Required work: Reproduce only the lines from the one containing "The height and width of the screenshot is (939, 1899)." through the end of the data, exactly as they stand.
----- Supplied records
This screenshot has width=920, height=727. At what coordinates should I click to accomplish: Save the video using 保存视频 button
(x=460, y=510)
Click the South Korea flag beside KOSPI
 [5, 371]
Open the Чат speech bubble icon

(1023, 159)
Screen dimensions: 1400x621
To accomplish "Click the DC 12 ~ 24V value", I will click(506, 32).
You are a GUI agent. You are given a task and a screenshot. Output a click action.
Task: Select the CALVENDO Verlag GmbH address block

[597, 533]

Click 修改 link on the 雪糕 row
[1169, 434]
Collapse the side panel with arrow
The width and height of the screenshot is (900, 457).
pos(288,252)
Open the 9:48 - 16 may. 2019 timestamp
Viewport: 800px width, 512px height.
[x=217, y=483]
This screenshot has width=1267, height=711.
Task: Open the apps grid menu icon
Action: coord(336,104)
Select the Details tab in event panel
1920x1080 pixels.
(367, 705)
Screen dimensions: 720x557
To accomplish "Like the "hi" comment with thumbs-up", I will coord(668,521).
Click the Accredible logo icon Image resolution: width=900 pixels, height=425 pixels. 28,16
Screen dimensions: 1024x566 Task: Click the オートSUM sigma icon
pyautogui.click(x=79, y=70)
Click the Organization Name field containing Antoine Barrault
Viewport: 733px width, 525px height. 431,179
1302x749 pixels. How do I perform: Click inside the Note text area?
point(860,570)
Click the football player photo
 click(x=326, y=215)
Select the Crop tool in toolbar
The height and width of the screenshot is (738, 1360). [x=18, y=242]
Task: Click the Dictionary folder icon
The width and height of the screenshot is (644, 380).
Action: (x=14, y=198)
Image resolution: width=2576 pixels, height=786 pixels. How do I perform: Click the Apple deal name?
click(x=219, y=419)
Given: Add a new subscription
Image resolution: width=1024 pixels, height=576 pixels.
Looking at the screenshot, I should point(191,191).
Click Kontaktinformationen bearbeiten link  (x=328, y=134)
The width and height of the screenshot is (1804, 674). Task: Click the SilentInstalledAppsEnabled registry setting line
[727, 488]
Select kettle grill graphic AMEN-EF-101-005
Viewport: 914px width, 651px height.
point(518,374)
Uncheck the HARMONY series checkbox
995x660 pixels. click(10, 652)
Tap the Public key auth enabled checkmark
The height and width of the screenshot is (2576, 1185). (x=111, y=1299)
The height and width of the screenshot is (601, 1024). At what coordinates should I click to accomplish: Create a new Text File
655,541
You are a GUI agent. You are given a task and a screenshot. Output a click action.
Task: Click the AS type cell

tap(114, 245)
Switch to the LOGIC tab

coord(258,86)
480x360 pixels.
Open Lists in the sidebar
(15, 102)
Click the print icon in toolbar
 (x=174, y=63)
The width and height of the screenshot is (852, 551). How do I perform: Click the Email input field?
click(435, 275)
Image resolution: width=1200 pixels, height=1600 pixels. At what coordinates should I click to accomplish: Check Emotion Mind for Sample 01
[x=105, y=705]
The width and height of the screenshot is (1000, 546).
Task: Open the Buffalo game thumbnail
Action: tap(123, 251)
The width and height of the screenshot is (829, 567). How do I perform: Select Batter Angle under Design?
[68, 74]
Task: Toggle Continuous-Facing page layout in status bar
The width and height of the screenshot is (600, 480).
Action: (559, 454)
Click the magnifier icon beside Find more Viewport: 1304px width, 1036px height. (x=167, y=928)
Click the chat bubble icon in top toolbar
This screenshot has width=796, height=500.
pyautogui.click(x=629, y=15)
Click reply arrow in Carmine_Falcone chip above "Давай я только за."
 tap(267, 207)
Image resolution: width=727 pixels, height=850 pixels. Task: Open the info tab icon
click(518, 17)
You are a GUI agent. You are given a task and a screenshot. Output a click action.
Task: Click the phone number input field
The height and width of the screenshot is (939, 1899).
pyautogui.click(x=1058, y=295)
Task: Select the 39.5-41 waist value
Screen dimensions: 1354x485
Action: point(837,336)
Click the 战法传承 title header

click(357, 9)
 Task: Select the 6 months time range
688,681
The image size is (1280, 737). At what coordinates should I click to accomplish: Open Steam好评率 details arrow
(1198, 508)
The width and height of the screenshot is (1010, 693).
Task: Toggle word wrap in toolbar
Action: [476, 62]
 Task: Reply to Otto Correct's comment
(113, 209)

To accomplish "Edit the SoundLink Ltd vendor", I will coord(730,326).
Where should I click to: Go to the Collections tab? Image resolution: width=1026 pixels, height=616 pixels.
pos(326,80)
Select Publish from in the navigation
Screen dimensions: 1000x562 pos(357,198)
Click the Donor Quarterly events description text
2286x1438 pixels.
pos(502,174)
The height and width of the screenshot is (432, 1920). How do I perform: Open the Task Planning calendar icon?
----------
Output for this exercise:
The height and width of the screenshot is (939, 1899).
pyautogui.click(x=1058, y=295)
Task: Select the 39.5-41 waist value
Screen dimensions: 1354x485
Action: point(837,336)
Click the 战法传承 title header

click(357, 9)
 Task: Select the 6 months time range
688,681
The image size is (1280, 737). At what coordinates should I click to accomplish: Open Steam好评率 details arrow
(1198, 508)
The width and height of the screenshot is (1010, 693).
Task: Toggle word wrap in toolbar
Action: [476, 62]
 Task: Reply to Otto Correct's comment
(113, 209)

To accomplish "Edit the SoundLink Ltd vendor", I will coord(730,326).
Where should I click to: Go to the Collections tab? Image resolution: width=1026 pixels, height=616 pixels.
pos(326,80)
Select Publish from in the navigation
Screen dimensions: 1000x562 pos(357,198)
Click the Donor Quarterly events description text
2286x1438 pixels.
pos(502,174)
The height and width of the screenshot is (432, 1920). How do I perform: Open the Task Planning calendar icon?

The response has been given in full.